··· Stored rows

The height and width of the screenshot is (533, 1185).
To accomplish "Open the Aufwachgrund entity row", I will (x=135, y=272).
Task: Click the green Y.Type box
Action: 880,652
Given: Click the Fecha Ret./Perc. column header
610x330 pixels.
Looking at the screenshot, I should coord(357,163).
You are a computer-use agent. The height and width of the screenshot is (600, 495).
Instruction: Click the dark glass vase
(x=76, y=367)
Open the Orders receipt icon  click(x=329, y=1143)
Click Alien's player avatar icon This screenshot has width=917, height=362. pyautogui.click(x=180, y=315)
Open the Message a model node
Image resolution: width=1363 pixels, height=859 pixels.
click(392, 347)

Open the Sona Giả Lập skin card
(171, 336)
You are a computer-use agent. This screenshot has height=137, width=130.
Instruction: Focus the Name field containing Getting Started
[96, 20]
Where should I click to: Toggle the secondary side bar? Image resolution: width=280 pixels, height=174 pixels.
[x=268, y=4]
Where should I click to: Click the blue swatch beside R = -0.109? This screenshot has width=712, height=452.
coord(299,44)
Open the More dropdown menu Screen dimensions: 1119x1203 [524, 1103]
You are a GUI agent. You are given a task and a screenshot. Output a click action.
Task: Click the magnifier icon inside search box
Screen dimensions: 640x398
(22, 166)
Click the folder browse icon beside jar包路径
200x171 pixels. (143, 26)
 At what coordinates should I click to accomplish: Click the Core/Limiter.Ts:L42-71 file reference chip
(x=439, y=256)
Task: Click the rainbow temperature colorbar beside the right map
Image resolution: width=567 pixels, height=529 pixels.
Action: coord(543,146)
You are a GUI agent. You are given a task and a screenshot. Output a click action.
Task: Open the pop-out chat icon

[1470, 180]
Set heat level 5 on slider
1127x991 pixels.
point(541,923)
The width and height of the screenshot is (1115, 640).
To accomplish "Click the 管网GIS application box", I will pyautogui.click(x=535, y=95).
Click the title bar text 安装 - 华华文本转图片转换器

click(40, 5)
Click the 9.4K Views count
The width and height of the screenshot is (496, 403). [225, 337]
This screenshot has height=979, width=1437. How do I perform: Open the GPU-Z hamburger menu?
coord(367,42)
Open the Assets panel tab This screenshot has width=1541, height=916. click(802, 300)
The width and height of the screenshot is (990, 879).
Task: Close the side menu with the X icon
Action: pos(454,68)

······

Your task:
Rewrite all of the lines above, replacing "magnifier" with "magnifying glass" and leaving everything else unchanged.

Solution:
The height and width of the screenshot is (533, 1185).
To accomplish "Open the Aufwachgrund entity row", I will (x=135, y=272).
Task: Click the green Y.Type box
Action: 880,652
Given: Click the Fecha Ret./Perc. column header
610x330 pixels.
Looking at the screenshot, I should coord(357,163).
You are a computer-use agent. The height and width of the screenshot is (600, 495).
Instruction: Click the dark glass vase
(x=76, y=367)
Open the Orders receipt icon  click(x=329, y=1143)
Click Alien's player avatar icon This screenshot has width=917, height=362. pyautogui.click(x=180, y=315)
Open the Message a model node
Image resolution: width=1363 pixels, height=859 pixels.
click(392, 347)

Open the Sona Giả Lập skin card
(171, 336)
You are a computer-use agent. This screenshot has height=137, width=130.
Instruction: Focus the Name field containing Getting Started
[96, 20]
Where should I click to: Toggle the secondary side bar? Image resolution: width=280 pixels, height=174 pixels.
[x=268, y=4]
Where should I click to: Click the blue swatch beside R = -0.109? This screenshot has width=712, height=452.
coord(299,44)
Open the More dropdown menu Screen dimensions: 1119x1203 [524, 1103]
You are a GUI agent. You are given a task and a screenshot. Output a click action.
Task: Click the magnifying glass icon inside search box
Screen dimensions: 640x398
(22, 166)
Click the folder browse icon beside jar包路径
200x171 pixels. (143, 26)
 At what coordinates should I click to accomplish: Click the Core/Limiter.Ts:L42-71 file reference chip
(x=439, y=256)
Task: Click the rainbow temperature colorbar beside the right map
Image resolution: width=567 pixels, height=529 pixels.
Action: coord(543,146)
You are a GUI agent. You are given a task and a screenshot. Output a click action.
Task: Open the pop-out chat icon

[1470, 180]
Set heat level 5 on slider
1127x991 pixels.
point(541,923)
The width and height of the screenshot is (1115, 640).
To accomplish "Click the 管网GIS application box", I will pyautogui.click(x=535, y=95).
Click the title bar text 安装 - 华华文本转图片转换器

click(40, 5)
Click the 9.4K Views count
The width and height of the screenshot is (496, 403). [225, 337]
This screenshot has height=979, width=1437. How do I perform: Open the GPU-Z hamburger menu?
coord(367,42)
Open the Assets panel tab This screenshot has width=1541, height=916. click(802, 300)
The width and height of the screenshot is (990, 879).
Task: Close the side menu with the X icon
Action: pos(454,68)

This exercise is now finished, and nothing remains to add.